» MATERIALS PROVIDED:
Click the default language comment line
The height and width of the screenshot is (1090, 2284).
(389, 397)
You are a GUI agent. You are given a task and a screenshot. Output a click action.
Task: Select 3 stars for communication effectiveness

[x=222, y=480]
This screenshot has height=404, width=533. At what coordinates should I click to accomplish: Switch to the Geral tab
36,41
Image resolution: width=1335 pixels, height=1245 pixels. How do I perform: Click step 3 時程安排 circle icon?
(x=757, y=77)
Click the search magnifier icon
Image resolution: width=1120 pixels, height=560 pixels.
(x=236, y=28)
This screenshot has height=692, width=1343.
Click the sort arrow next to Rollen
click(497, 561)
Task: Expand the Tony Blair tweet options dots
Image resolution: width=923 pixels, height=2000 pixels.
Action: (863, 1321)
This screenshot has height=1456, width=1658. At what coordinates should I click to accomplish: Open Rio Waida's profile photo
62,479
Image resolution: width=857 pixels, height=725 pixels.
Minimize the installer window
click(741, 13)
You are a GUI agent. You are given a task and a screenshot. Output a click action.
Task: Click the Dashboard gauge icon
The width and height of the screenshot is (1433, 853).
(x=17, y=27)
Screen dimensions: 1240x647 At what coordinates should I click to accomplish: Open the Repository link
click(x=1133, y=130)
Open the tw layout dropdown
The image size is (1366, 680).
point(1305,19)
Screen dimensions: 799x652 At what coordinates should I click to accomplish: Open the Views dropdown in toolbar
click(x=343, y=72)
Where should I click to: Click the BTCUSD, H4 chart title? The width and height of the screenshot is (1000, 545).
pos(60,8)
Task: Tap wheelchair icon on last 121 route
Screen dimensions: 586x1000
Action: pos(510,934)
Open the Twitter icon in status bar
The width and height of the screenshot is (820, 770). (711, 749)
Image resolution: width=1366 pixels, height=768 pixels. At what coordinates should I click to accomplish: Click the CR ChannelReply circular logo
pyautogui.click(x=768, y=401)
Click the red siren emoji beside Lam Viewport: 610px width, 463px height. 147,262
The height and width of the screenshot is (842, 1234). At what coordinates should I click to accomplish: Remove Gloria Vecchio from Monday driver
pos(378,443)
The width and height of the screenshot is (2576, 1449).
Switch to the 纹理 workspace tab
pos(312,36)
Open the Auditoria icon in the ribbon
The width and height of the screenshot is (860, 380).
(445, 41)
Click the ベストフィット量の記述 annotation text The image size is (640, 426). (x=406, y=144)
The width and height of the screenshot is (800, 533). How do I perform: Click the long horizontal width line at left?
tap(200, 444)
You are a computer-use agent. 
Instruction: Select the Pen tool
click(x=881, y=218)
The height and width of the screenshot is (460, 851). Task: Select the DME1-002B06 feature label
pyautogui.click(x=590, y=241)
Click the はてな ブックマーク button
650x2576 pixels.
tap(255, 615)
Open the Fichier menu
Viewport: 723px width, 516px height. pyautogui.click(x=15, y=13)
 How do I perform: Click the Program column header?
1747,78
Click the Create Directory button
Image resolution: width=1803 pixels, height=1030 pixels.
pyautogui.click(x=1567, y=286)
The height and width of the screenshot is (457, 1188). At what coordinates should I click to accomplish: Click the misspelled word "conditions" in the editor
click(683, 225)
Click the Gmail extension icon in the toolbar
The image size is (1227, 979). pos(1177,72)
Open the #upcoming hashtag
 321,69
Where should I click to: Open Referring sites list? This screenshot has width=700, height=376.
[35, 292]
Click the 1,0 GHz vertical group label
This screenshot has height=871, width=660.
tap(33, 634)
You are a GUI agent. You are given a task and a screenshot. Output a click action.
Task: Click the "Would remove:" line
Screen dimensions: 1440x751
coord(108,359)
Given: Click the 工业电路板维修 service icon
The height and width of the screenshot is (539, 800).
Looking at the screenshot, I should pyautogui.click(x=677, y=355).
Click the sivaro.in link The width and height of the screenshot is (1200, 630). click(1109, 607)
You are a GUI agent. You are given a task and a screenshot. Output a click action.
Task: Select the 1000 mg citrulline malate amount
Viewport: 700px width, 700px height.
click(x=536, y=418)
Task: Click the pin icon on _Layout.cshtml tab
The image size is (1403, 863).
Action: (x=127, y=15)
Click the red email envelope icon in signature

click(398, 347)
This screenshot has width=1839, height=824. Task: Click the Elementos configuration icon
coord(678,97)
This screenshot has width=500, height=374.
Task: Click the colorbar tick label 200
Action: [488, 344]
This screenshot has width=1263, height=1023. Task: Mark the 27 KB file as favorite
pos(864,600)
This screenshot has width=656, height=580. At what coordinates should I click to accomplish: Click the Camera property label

» WHAT TO WORK ON:
Every entry must appear in the answer, reproduced exactly.

» RESULT:
Click the default language comment line
The height and width of the screenshot is (1090, 2284).
(389, 397)
You are a GUI agent. You are given a task and a screenshot. Output a click action.
Task: Select 3 stars for communication effectiveness

[x=222, y=480]
This screenshot has height=404, width=533. At what coordinates should I click to accomplish: Switch to the Geral tab
36,41
Image resolution: width=1335 pixels, height=1245 pixels. How do I perform: Click step 3 時程安排 circle icon?
(x=757, y=77)
Click the search magnifier icon
Image resolution: width=1120 pixels, height=560 pixels.
(x=236, y=28)
This screenshot has height=692, width=1343.
Click the sort arrow next to Rollen
click(497, 561)
Task: Expand the Tony Blair tweet options dots
Image resolution: width=923 pixels, height=2000 pixels.
Action: (863, 1321)
This screenshot has height=1456, width=1658. At what coordinates should I click to accomplish: Open Rio Waida's profile photo
62,479
Image resolution: width=857 pixels, height=725 pixels.
Minimize the installer window
click(741, 13)
You are a GUI agent. You are given a task and a screenshot. Output a click action.
Task: Click the Dashboard gauge icon
The width and height of the screenshot is (1433, 853).
(x=17, y=27)
Screen dimensions: 1240x647 At what coordinates should I click to accomplish: Open the Repository link
click(x=1133, y=130)
Open the tw layout dropdown
The image size is (1366, 680).
point(1305,19)
Screen dimensions: 799x652 At what coordinates should I click to accomplish: Open the Views dropdown in toolbar
click(x=343, y=72)
Where should I click to: Click the BTCUSD, H4 chart title? The width and height of the screenshot is (1000, 545).
pos(60,8)
Task: Tap wheelchair icon on last 121 route
Screen dimensions: 586x1000
Action: pos(510,934)
Open the Twitter icon in status bar
The width and height of the screenshot is (820, 770). (711, 749)
Image resolution: width=1366 pixels, height=768 pixels. At what coordinates should I click to accomplish: Click the CR ChannelReply circular logo
pyautogui.click(x=768, y=401)
Click the red siren emoji beside Lam Viewport: 610px width, 463px height. 147,262
The height and width of the screenshot is (842, 1234). At what coordinates should I click to accomplish: Remove Gloria Vecchio from Monday driver
pos(378,443)
The width and height of the screenshot is (2576, 1449).
Switch to the 纹理 workspace tab
pos(312,36)
Open the Auditoria icon in the ribbon
The width and height of the screenshot is (860, 380).
(445, 41)
Click the ベストフィット量の記述 annotation text The image size is (640, 426). (x=406, y=144)
The width and height of the screenshot is (800, 533). How do I perform: Click the long horizontal width line at left?
tap(200, 444)
You are a computer-use agent. 
Instruction: Select the Pen tool
click(x=881, y=218)
The height and width of the screenshot is (460, 851). Task: Select the DME1-002B06 feature label
pyautogui.click(x=590, y=241)
Click the はてな ブックマーク button
650x2576 pixels.
tap(255, 615)
Open the Fichier menu
Viewport: 723px width, 516px height. pyautogui.click(x=15, y=13)
 How do I perform: Click the Program column header?
1747,78
Click the Create Directory button
Image resolution: width=1803 pixels, height=1030 pixels.
pyautogui.click(x=1567, y=286)
The height and width of the screenshot is (457, 1188). At what coordinates should I click to accomplish: Click the misspelled word "conditions" in the editor
click(683, 225)
Click the Gmail extension icon in the toolbar
The image size is (1227, 979). pos(1177,72)
Open the #upcoming hashtag
 321,69
Where should I click to: Open Referring sites list? This screenshot has width=700, height=376.
[35, 292]
Click the 1,0 GHz vertical group label
This screenshot has height=871, width=660.
tap(33, 634)
You are a GUI agent. You are given a task and a screenshot. Output a click action.
Task: Click the "Would remove:" line
Screen dimensions: 1440x751
coord(108,359)
Given: Click the 工业电路板维修 service icon
The height and width of the screenshot is (539, 800).
Looking at the screenshot, I should pyautogui.click(x=677, y=355).
Click the sivaro.in link The width and height of the screenshot is (1200, 630). click(1109, 607)
You are a GUI agent. You are given a task and a screenshot. Output a click action.
Task: Select the 1000 mg citrulline malate amount
Viewport: 700px width, 700px height.
click(x=536, y=418)
Task: Click the pin icon on _Layout.cshtml tab
The image size is (1403, 863).
Action: (x=127, y=15)
Click the red email envelope icon in signature

click(398, 347)
This screenshot has width=1839, height=824. Task: Click the Elementos configuration icon
coord(678,97)
This screenshot has width=500, height=374.
Task: Click the colorbar tick label 200
Action: [488, 344]
This screenshot has width=1263, height=1023. Task: Mark the 27 KB file as favorite
pos(864,600)
This screenshot has width=656, height=580. At what coordinates should I click to accomplish: Click the Camera property label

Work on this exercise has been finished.